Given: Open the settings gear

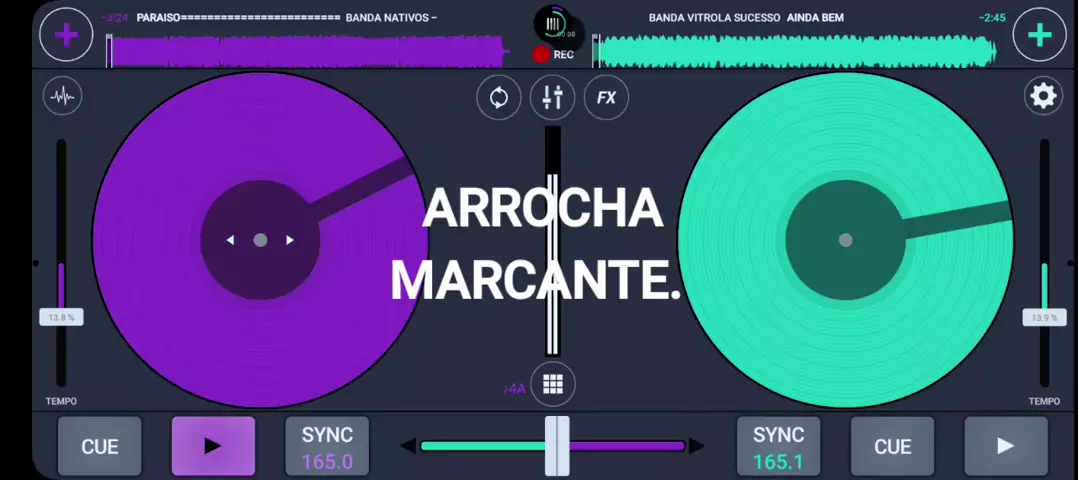Looking at the screenshot, I should [x=1043, y=96].
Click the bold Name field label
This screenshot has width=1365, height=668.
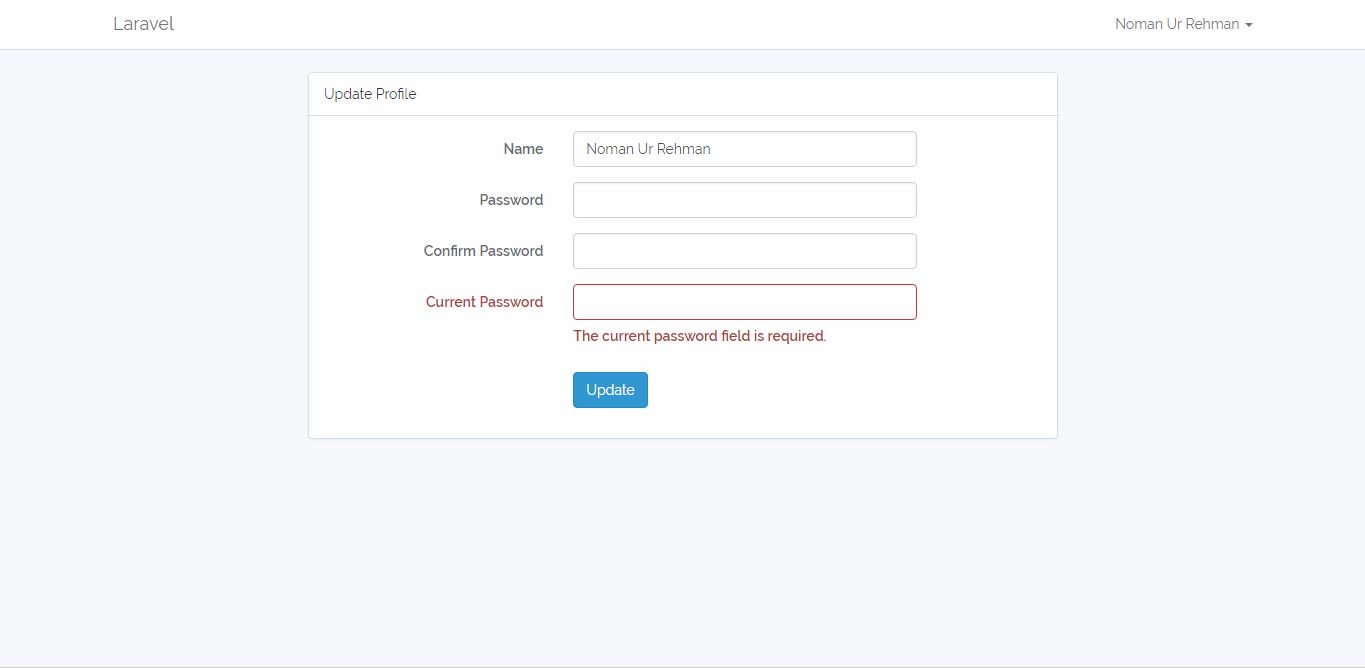523,149
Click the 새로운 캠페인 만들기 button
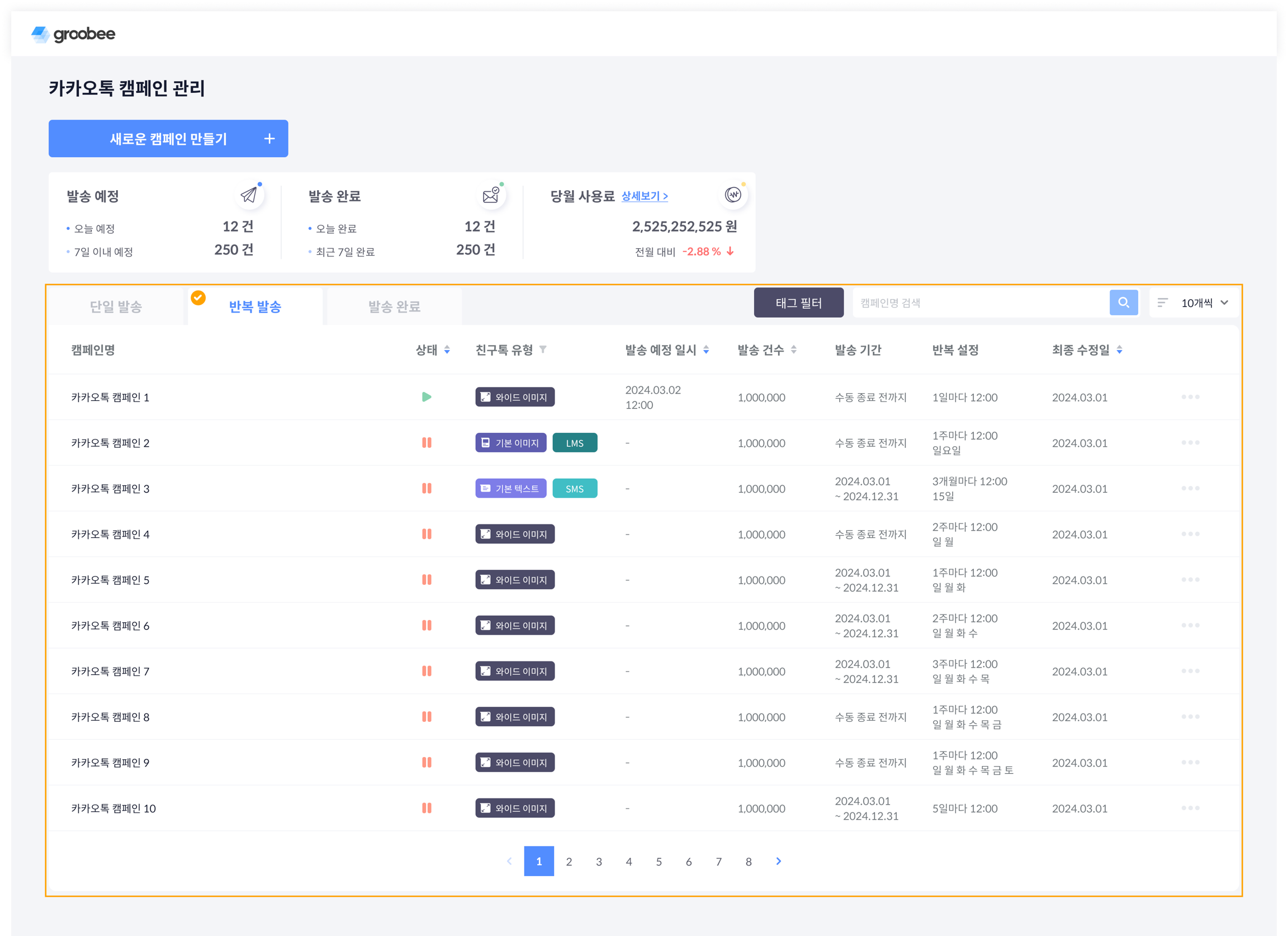1288x936 pixels. (168, 139)
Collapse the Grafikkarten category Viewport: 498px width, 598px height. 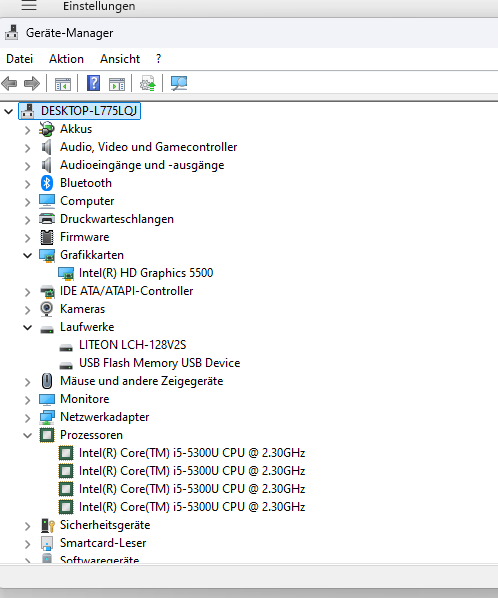pyautogui.click(x=27, y=255)
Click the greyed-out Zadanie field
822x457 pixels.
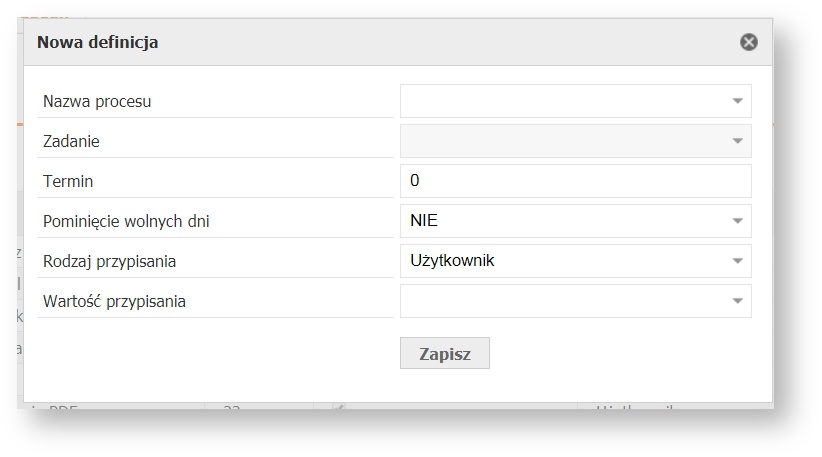tap(560, 141)
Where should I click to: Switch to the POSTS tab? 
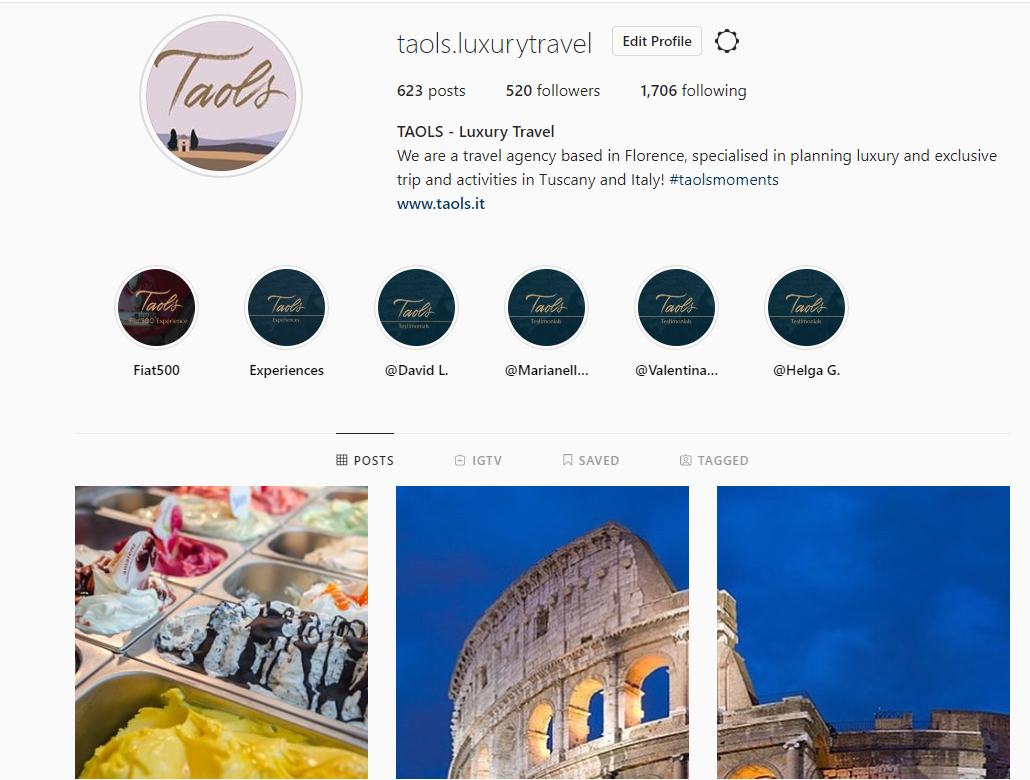click(x=365, y=461)
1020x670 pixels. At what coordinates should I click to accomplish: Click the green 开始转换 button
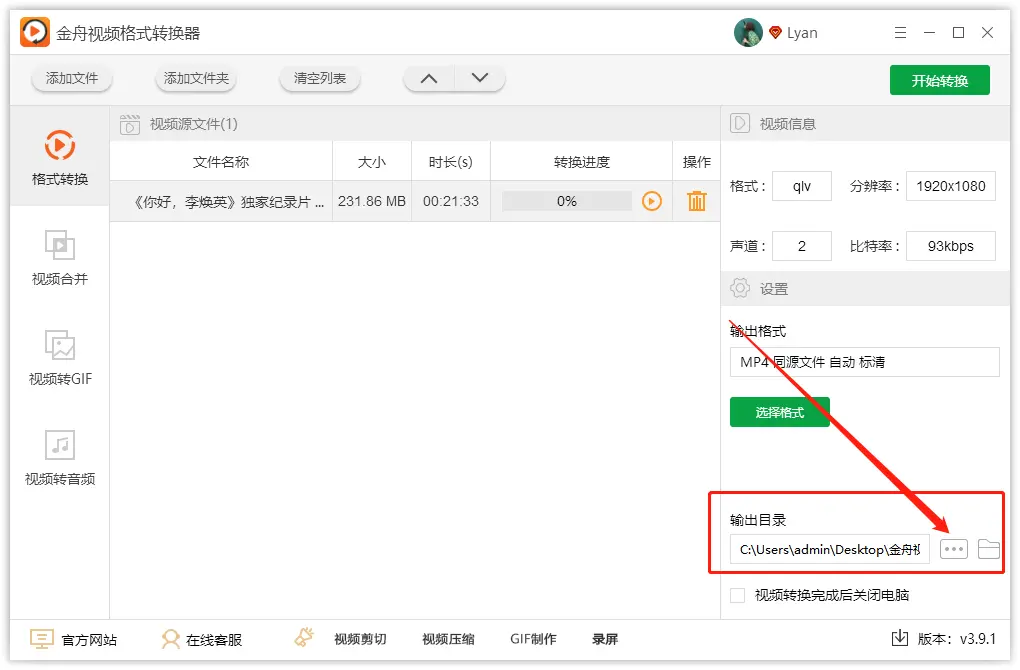coord(939,80)
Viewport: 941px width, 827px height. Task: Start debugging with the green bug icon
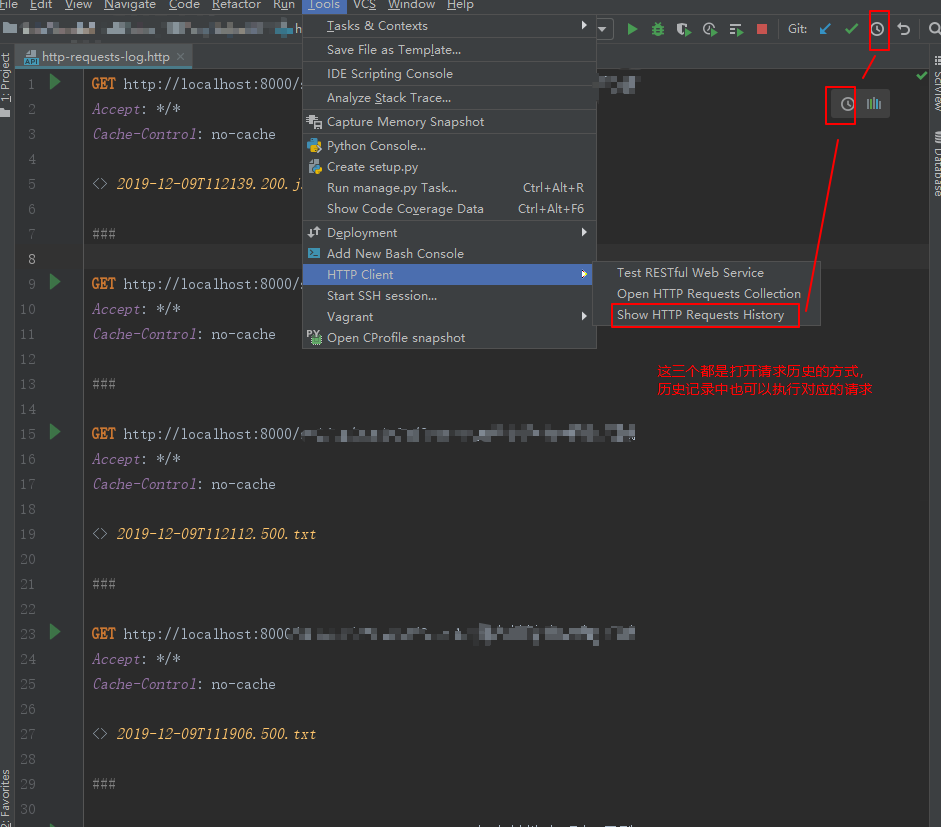(658, 29)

→ Instruction: Rewrite the items from the line with "Click the greyed-out Zadanie field" up to and including the last line of the items, changing "green" to "blue" and keeping everything else the same. Omit the pictures from your answer.

→ Task response:
Click the greyed-out Zadanie field
822x457 pixels.
tap(560, 141)
Where should I click to: Switch to the POSTS tab? 
click(x=365, y=461)
1020x670 pixels. At what coordinates should I click to accomplish: Click the blue 开始转换 button
coord(939,80)
Viewport: 941px width, 827px height. Task: Start debugging with the blue bug icon
(658, 29)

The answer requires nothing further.